• WHAT IS BEING ASKED: Return the lines of the data below verbatim, starting at the line that contains "Click the -55~+150 junction temperature value" and ending with the final line of the data. Leave the pictures out.

• DATA EXCERPTS:

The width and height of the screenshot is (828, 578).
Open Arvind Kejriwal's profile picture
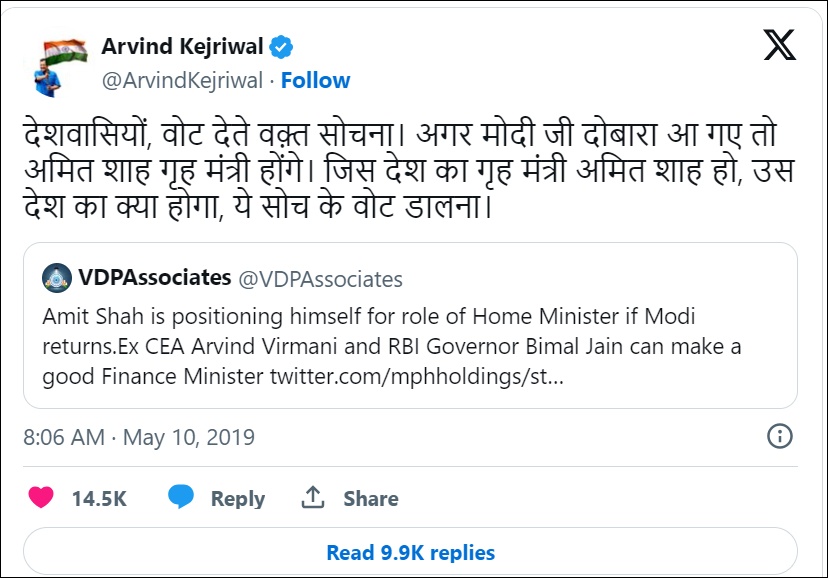64,64
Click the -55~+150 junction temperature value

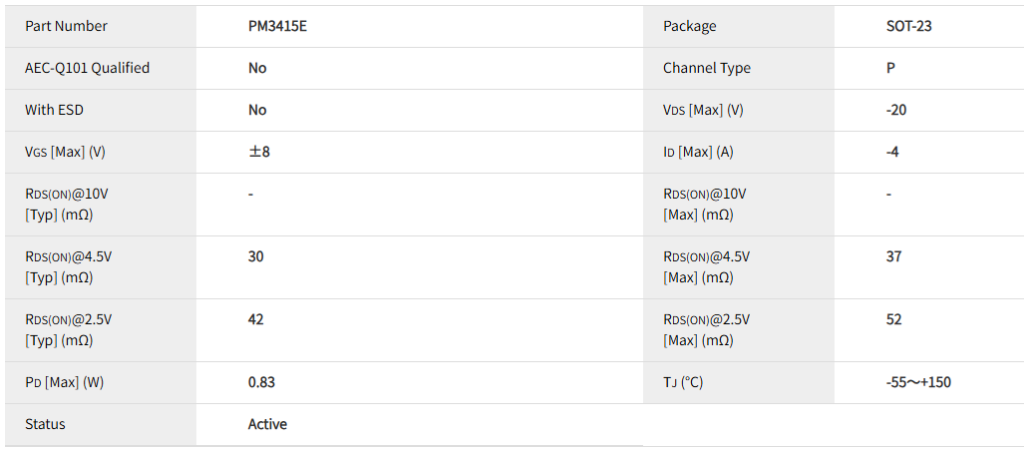coord(918,382)
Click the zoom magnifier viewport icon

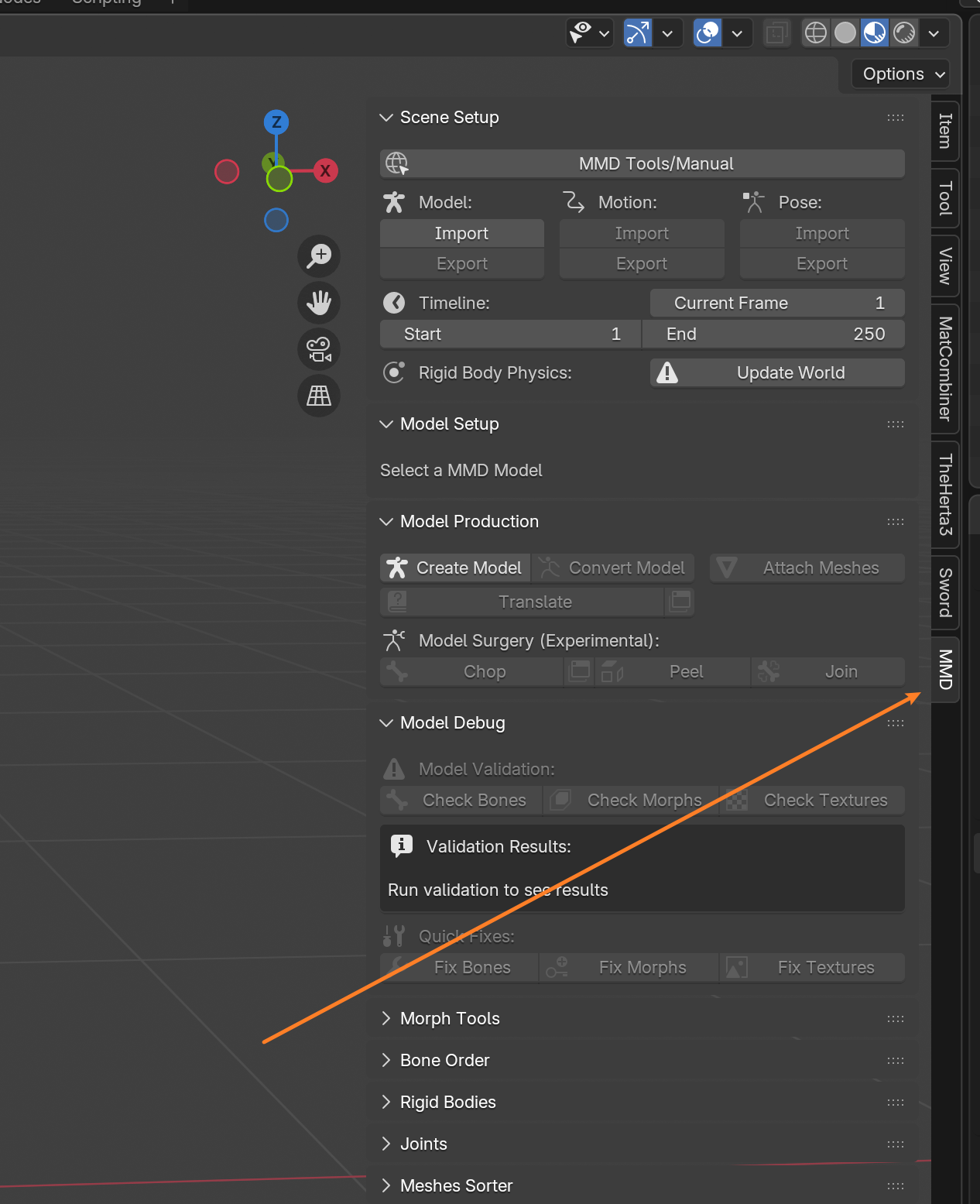(x=318, y=256)
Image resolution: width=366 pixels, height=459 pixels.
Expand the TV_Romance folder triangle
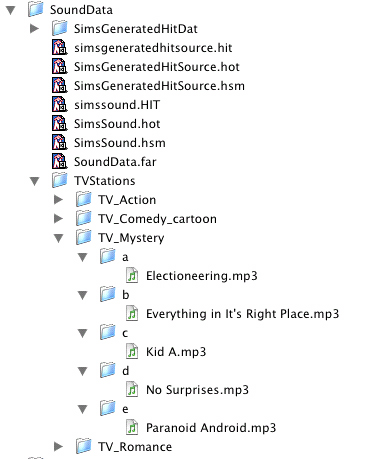(x=58, y=446)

• SOLVED PROBLEM:
Click the -55~+150 junction temperature value

coord(918,382)
Click the zoom magnifier viewport icon

(x=318, y=256)
Image resolution: width=366 pixels, height=459 pixels.
Expand the TV_Romance folder triangle
(x=58, y=446)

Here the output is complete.